Perché è bionda nella sigla?

Nella sigla di apertura del cartone, Licia/Yakko è bionda come nel manga di Kaoru Tada, anziché castana come negli episodi. Pare che la sigla sia stata realizzata semplicemente prima, o forse Mirko era geloso e voleva essere lui il mezzo biondo della coppia. Una delle due.

KISS ME LICIA

 

Il ritorno dei Bee Hive

E ok, i Bee Hive del telefilm non erano una vera band. Erano controfigure parruccate dei membri della band dell’anime. E le canzoni, comunque, in Italia le cantava sempre Enzo Draghi. Questo non ha impedito a Pasquale Finicelli, Sebastian Harrison (Satomi), Manuel De Peppe (Matt) e Luciano De Marini (Paul) di tornare in pista con una reunion.
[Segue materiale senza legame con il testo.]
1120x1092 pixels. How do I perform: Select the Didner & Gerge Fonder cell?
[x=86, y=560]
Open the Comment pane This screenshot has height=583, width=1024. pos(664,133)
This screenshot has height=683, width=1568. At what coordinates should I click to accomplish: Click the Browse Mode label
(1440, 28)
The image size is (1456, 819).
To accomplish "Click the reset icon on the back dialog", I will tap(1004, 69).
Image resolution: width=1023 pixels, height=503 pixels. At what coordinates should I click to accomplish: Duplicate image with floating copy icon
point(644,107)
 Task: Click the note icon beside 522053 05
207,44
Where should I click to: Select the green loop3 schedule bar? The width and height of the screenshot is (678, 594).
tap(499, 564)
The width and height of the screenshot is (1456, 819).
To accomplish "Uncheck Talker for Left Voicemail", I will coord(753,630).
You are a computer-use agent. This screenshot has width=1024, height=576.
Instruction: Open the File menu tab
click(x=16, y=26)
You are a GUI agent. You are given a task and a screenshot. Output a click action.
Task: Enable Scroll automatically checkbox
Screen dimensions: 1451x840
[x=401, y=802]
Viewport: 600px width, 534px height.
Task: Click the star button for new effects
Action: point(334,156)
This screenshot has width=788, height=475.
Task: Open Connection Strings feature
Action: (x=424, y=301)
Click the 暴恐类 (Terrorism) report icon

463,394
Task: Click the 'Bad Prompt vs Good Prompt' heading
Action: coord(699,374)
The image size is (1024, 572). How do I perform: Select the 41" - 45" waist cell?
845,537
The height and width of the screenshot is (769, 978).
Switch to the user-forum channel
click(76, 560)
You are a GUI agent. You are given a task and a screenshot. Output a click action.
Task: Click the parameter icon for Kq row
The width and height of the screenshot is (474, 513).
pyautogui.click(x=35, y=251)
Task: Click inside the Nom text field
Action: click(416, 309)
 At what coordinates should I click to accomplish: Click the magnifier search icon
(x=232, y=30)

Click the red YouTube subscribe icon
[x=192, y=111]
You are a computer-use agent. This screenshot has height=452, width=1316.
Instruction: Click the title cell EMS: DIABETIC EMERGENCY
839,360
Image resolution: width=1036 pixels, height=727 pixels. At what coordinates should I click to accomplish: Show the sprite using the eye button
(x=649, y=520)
Nel 2008, vent’anni dopo la conclusione dell’ultima serie dal vivo, sono partiti per un tour per la gioia di tutte le fan di Kiss me Licia ormai madri di famiglia. Hanno inciso anche un singolo inedito.

 

Polpette e fettine

Nel Mambo dei telefilm italiani si facevano polpette di carne, mentre nel ristorante originale si cuocevano gli okonomiyaki.

 

Ma a trasferire le avventure in carne e ossa di Licia nel mito sono state la pasta con i capperi e le fettine panate. Vera passione del bambino Andrea, al quale, per ragioni sceniche, nella trasposizione telefilmica avevano potuto mettere solo una parrucca in testa. Senza segargli davvero le gambe.